Page text:
_ _ _ _ _

GE Moving Ahead on Hudson PCB Removal

General Electric Co. (GE) just awarded a dredging contract to Cashman Dredging & Marine Contracting Co. LLC for its Hudson River PCB removal project.

<"">Polychlorinated biphenyls (PCBs), dangerous chemicals banned in 1979, were used as coolants and lubricants in transformers, capacitors, and other electrical equipment. Suspected carcinogens, PCB health problems also include neurological effects. Dumped by industry in a number of waterways, PCBs accumulate in the environment and marine life, presenting serious human and environmental health issues.

Cashman Dredging & Marine is the company that worked with GE in 2009 during the cleanup test phase of the Hudson PCB removal project, said The Wall Street Journal. The environmental dredging project to remove the Hudson PCBs, will begin in Hudson River’s upper river area and will start next month. The cleanup is scheduled to take five-to-seven years to complete, a massive undertaking, noted The Journal. The federal Environmental Protection Agency (EPA) has mandated that more sediment tainted with PCBs and which came from old GE plants on the Hudson be removed.

As we have long explained, GE dumped between 209,000 and 1.3 million pounds of PCBs into the upper and lower Hudson River from two capacitor manufacturing plants in Hudson Falls and Fort Edward. According to the EPA, the site involves some 200 miles of New York’s Hudson River from Hudson Falls to New York City’s Battery area.

We have been following the issue of PCBs in the nation’s waterways and recently wrote that the EPA just added New York City’s Newtown Creek to its Superfund National Priorities List (NPL) of the country’s most hazardous waste sites.

_ _ _ _ _

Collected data

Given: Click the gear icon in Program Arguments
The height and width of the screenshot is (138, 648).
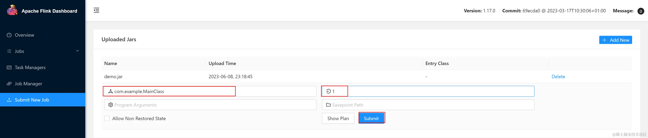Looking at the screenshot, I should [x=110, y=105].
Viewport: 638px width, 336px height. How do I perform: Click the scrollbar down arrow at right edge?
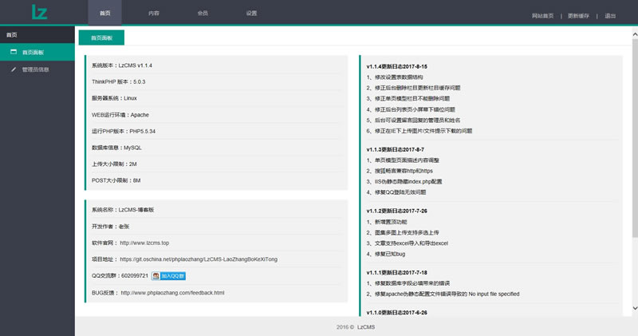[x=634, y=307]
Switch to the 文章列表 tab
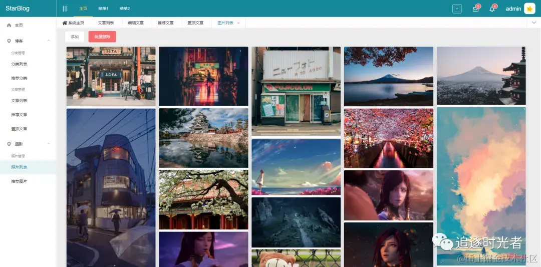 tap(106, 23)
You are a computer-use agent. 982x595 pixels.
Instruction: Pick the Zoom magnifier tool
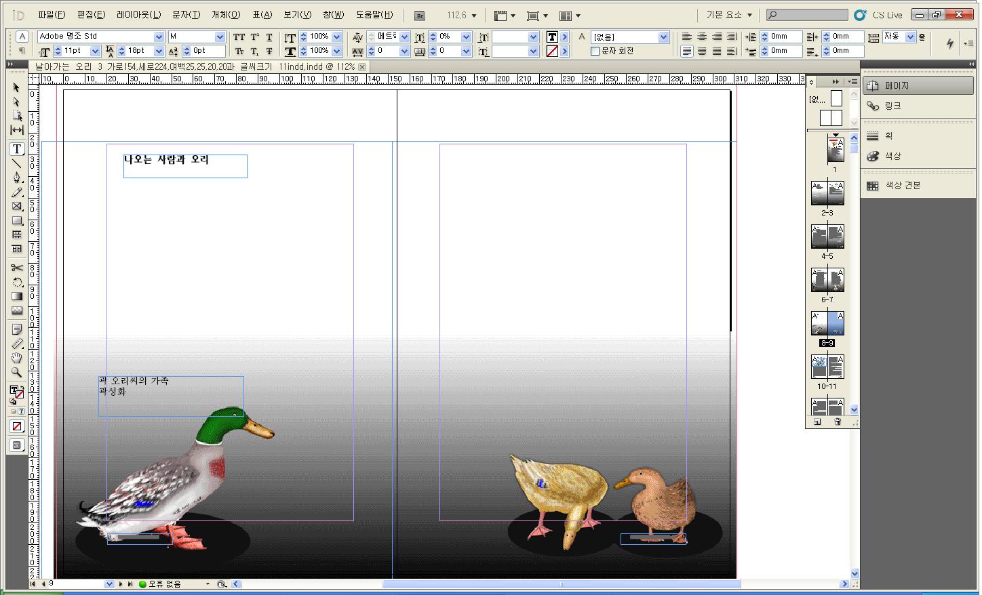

_ _ _ _ _

About this exercise:
From the article on the Hudson River PCB removal, return word for word the part that begins with the words containing "GE Moving Ahead" and ends with "PCB removal project.".

Reply to the task:
GE Moving Ahead on Hudson PCB Removal

General Electric Co. (GE) just awarded a dredging contract to Cashman Dredging & Marine Contracting Co. LLC for its Hudson River PCB removal project.